Quote every line from the start of the entries through the line that contains "pyautogui.click(x=380, y=652)", including that line.

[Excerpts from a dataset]
"""

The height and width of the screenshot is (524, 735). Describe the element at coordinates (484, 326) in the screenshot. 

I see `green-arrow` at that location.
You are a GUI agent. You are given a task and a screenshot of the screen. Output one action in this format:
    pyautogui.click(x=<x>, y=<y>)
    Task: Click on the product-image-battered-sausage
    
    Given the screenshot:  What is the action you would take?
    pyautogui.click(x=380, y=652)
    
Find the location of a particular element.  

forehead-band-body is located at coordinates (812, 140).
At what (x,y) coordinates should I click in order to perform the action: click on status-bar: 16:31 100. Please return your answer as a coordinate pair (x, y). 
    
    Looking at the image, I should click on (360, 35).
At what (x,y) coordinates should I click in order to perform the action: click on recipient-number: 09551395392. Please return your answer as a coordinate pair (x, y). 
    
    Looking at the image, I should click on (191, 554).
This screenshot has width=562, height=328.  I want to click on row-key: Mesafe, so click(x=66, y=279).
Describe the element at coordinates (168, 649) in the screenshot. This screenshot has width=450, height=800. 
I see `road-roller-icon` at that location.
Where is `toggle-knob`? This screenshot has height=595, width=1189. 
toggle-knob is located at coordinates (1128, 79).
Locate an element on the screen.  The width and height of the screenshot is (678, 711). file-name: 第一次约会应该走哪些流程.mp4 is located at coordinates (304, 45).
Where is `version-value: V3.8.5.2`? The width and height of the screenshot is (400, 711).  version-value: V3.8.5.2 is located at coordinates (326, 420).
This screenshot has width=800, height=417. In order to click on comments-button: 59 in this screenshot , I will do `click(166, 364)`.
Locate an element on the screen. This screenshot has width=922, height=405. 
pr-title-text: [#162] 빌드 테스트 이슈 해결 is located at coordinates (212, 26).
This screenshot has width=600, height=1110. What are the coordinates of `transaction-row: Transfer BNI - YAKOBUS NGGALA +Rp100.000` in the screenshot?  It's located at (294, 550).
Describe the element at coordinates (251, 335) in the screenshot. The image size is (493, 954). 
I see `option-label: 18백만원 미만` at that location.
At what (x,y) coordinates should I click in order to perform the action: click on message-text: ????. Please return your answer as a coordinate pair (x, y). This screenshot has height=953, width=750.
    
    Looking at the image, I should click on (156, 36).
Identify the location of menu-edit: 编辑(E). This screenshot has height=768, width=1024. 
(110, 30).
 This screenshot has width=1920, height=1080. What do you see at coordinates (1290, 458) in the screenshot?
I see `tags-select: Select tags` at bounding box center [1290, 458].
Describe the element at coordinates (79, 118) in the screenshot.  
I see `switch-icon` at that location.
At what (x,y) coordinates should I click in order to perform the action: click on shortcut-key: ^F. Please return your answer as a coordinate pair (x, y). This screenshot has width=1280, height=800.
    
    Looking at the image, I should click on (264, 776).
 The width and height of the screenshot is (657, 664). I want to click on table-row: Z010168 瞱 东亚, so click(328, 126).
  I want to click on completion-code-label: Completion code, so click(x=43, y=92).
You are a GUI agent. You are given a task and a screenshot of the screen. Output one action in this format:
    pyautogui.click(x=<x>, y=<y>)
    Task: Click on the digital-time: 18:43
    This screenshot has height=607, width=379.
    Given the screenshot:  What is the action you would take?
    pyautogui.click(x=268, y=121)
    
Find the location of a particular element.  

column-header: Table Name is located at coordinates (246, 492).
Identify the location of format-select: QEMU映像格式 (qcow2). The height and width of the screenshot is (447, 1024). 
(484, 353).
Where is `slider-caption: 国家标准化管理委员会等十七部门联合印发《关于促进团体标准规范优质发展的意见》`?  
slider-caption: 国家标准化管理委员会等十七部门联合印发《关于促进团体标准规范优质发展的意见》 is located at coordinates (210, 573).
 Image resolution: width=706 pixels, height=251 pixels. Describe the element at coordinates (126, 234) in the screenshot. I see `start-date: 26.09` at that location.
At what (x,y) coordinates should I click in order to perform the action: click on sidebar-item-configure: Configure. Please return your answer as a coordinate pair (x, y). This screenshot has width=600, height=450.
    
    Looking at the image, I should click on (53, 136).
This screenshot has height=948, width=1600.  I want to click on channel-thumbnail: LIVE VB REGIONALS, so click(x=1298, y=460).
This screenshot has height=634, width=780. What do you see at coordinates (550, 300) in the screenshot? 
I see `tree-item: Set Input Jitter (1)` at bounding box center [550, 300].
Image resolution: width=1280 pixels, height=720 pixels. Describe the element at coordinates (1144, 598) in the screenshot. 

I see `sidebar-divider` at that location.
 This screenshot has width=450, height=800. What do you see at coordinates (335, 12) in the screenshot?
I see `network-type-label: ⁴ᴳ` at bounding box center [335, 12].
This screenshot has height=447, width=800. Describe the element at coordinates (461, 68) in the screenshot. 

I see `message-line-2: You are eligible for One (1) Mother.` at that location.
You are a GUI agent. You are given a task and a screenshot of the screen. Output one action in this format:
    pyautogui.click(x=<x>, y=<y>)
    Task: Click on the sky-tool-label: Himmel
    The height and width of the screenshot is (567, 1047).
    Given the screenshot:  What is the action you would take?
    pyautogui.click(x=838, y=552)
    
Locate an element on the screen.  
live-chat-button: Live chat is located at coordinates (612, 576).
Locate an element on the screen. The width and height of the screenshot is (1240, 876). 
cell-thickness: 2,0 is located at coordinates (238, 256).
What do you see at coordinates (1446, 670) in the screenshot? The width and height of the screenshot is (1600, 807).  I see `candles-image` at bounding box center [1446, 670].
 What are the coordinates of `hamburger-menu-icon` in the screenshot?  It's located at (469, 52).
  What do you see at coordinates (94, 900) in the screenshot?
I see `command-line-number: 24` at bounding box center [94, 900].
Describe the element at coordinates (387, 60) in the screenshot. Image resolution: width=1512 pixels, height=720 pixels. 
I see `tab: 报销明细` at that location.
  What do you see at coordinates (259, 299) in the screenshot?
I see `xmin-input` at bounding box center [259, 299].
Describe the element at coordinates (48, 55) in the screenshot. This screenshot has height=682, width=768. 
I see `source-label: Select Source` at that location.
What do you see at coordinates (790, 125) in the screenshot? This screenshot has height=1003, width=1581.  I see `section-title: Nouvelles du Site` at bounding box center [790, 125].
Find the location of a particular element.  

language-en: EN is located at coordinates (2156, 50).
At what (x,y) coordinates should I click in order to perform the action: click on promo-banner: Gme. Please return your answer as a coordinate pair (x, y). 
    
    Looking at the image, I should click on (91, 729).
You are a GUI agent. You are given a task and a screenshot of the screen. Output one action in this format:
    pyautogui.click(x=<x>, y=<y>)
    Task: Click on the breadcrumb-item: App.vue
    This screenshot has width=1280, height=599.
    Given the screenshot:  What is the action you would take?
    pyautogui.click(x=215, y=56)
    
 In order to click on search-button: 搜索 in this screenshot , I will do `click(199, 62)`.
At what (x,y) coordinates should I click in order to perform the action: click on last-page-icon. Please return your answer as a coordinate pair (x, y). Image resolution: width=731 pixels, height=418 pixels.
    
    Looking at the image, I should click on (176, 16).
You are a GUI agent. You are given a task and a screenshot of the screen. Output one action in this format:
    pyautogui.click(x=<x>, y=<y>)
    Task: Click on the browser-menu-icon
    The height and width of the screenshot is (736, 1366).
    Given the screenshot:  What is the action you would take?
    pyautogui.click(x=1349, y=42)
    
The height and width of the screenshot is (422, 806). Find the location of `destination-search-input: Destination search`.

"""

**Exercise solution:**
The height and width of the screenshot is (524, 735). Describe the element at coordinates (484, 326) in the screenshot. 

I see `green-arrow` at that location.
You are a GUI agent. You are given a task and a screenshot of the screen. Output one action in this format:
    pyautogui.click(x=<x>, y=<y>)
    Task: Click on the product-image-battered-sausage
    
    Given the screenshot:  What is the action you would take?
    pyautogui.click(x=380, y=652)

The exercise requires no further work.